Forgotten Western Heroes ---Straight Arrow

  Straight Arrow was a radio show on the Mutual Radio Network from 1949-1951 I was born in 1941 so i was very young at the time, but I listened faithfully and was thrilled at the amazing adventures of of an Indian version of the Lone Ranger. He used gold arrow heads as the Lone Ranger used silver bullets.This time the hero was a full blooded Comanche Indian, raised by white people and passed for white. In adulthood he would pose as the young owner of the Broken Bow Ranch. His white man name was Steve Adams. Note the initials are the same as Straight Arrow. His friend and sidekick was a Gabby Hayes type older man, named Packy McLeod.
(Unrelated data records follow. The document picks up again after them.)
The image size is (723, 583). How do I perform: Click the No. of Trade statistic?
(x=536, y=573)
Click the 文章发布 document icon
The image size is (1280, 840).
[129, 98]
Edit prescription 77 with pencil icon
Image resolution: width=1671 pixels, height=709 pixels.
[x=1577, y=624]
When trouble arose, Steve would don the garb and and identity of Straight Arrow and bring evildoers to justice. This was exciting fair for a little boy experiencing the fantastic world of imagination as old time radio provided in its day. This is something, I fear current generations could not and would not accept.        The show aired at 5:00 pm every Tuesday and Thursday. Howard Culver starred as Steve and Straight Arrow. Years later he would portray Howie, the hotel keeper on Gunsmole. He was a little man and looked nothing like the way Straight Arrow was portrayed in a later comic book version as shown above. Much can be said about talented voice actors of the time who were great for radio and could personify leading and heroic parts in an audience's imagination, but did not have the physical looks for such parts in visual mediums.
  The show was sponsored by Nabisco Shredded Wheat. It came in a different shaped cereal box, which was  squarish all the way around, including depth-wise; not tall like most cereal boxes. There was a picture of Niagara Fall on the package and proclaimed it came direct from there, as their plant was in Buffalo, NY. The biscuits were not sealed in paper as they are today, but packed open in layers separated by a cardboard divider. These dividers were printed with the likeness of Straight Arrow. These were called Injun-Nuity Cards. They would have  pictures, descriptions and instructions to make Indian item such as bows, arrows, lances, moccasins, traps etc Also there would be first aid tips and instructions for horsemanship. These cards were also meant to be colored with crayon. This meant that hours of fun could be had from these free premiums. You could collect them all. I believe there were 32 in all.
   My favorite part of the show was when Steve rode off to his secret cave and turned into Straight Arrow. It was the same exact words by the announcer every time. To this day I remember it well, perhaps with a few mistakes along the way, but this is how I remember it:

  A short distance from the Broken Bow Ranch House, lies Sundown Valley and through it, a secret entrance known only to Steve Adams and Packy; a subteranean cave. The walls of the cave glitter with the sparkle of gold and the illumination of light from an unknown source. Comanche bow, Comanche arrows and Comanche garb hang on the wall and in the shimmering light stands the great golden stallion, Fury.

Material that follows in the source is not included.